YANG HARUS DIKERJAKAN:
A – Jawab pertanyaan berikut berdasarkan teks tentang jurnal belajar:
(i) Apa harapan dari mencantumkan hal positif dalam jurnal belajar?
(ii) Apa lagi yang direkam jurnal belajar menurut kalimat yang diawali "Tidak hanya itu"?
(iii) Apa yang diberikan guru setelah siswa mengumpulkan jurnal belajar?
B – Ketik ulang bagian teks tentang jurnal belajar dari "Membuat Jurnal Belajar" sampai dengan "ingatan jangka panjang.", tanpa mengubah satu kata pun.

KUTIPAN TEKS:
# # #
Membuat Jurnal Belajar
Usaha perwujudan karakter baik diperkuat
dengan pembiasaan pembuatan jurnal belajar Jurnal belajar yang dibuat merupakan
kegiatan reflektif yang merekam kebermaknaan belajar dengan harapan murid dapat
memetik hikmah dari setiap kegiatan belajar yang dilaksanakan terlepas dari
materi yang diajarkan dan bergerak untuk memaknai proses.
Dalam jurnal belajar dicantumkan pula
hal positif yang mereka dapatkan dengan harapan mereka terbiasa melihat sisi
positif dari setiap kegiatan dan dapat mengoptimalkan potensi dengan berfokus
pada kelebihannya.
Tidak hanya itu, jurnal belajar juga
merekam perasaan yang mereka rasakan pada proses tersebut. Hal ini diasumsikan
sebagai upaya melibatkan emosi dalam belajar untuk menjadikannya momen
berkesan/bermakna yang menjadi ingatan jangka panjang.
Setelah siswa mengumpulkan jurnal
belajar, guru memberikan feedback yang memotivasi dan membangun, serta memberi
masukan yang dapat mendukung pengembangan potensi diri dari murid.
# # #
CUPLIKAN DATA:
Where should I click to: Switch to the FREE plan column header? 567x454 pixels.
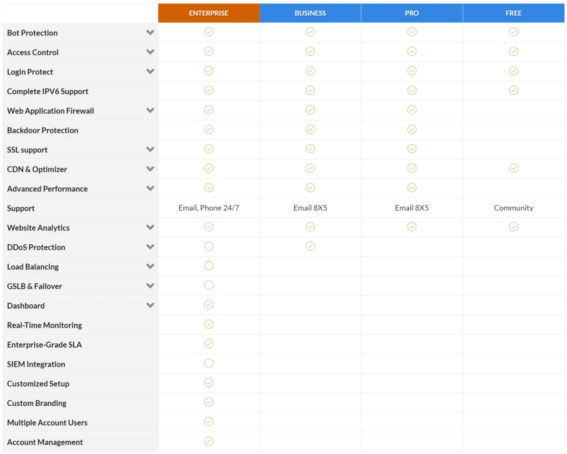click(x=513, y=13)
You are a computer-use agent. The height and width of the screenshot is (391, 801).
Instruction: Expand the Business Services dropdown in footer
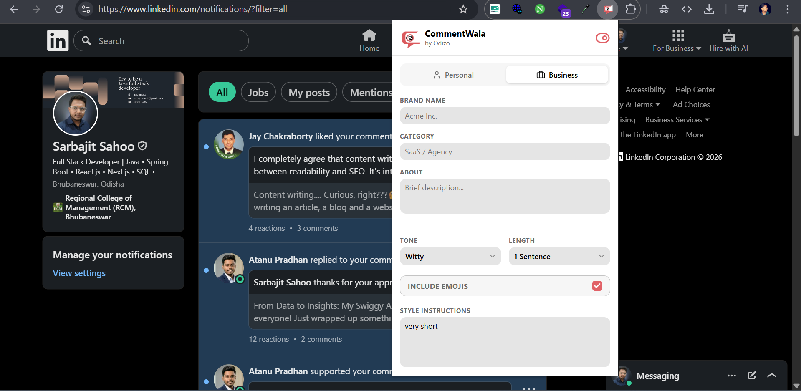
# # #
JAWABAN:
A –
(i) Murid terbiasa melihat sisi positif dari setiap kegiatan dan dapat mengoptimalkan potensi dengan berfokus pada kelebihannya.
(ii) Perasaan yang mereka rasakan pada proses tersebut.
(iii) Feedback yang memotivasi dan membangun, serta masukan yang dapat mendukung pengembangan potensi diri dari murid.

B –
Membuat Jurnal Belajar
Usaha perwujudan karakter baik diperkuat
dengan pembiasaan pembuatan jurnal belajar Jurnal belajar yang dibuat merupakan
kegiatan reflektif yang merekam kebermaknaan belajar dengan harapan murid dapat
memetik hikmah dari setiap kegiatan belajar yang dilaksanakan terlepas dari
materi yang diajarkan dan bergerak untuk memaknai proses.
Dalam jurnal belajar dicantumkan pula
hal positif yang mereka dapatkan dengan harapan mereka terbiasa melihat sisi
positif dari setiap kegiatan dan dapat mengoptimalkan potensi dengan berfokus
pada kelebihannya.
Tidak hanya itu, jurnal belajar juga
merekam perasaan yang mereka rasakan pada proses tersebut. Hal ini diasumsikan
sebagai upaya melibatkan emosi dalam belajar untuk menjadikannya momen
berkesan/bermakna yang menjadi ingatan jangka panjang.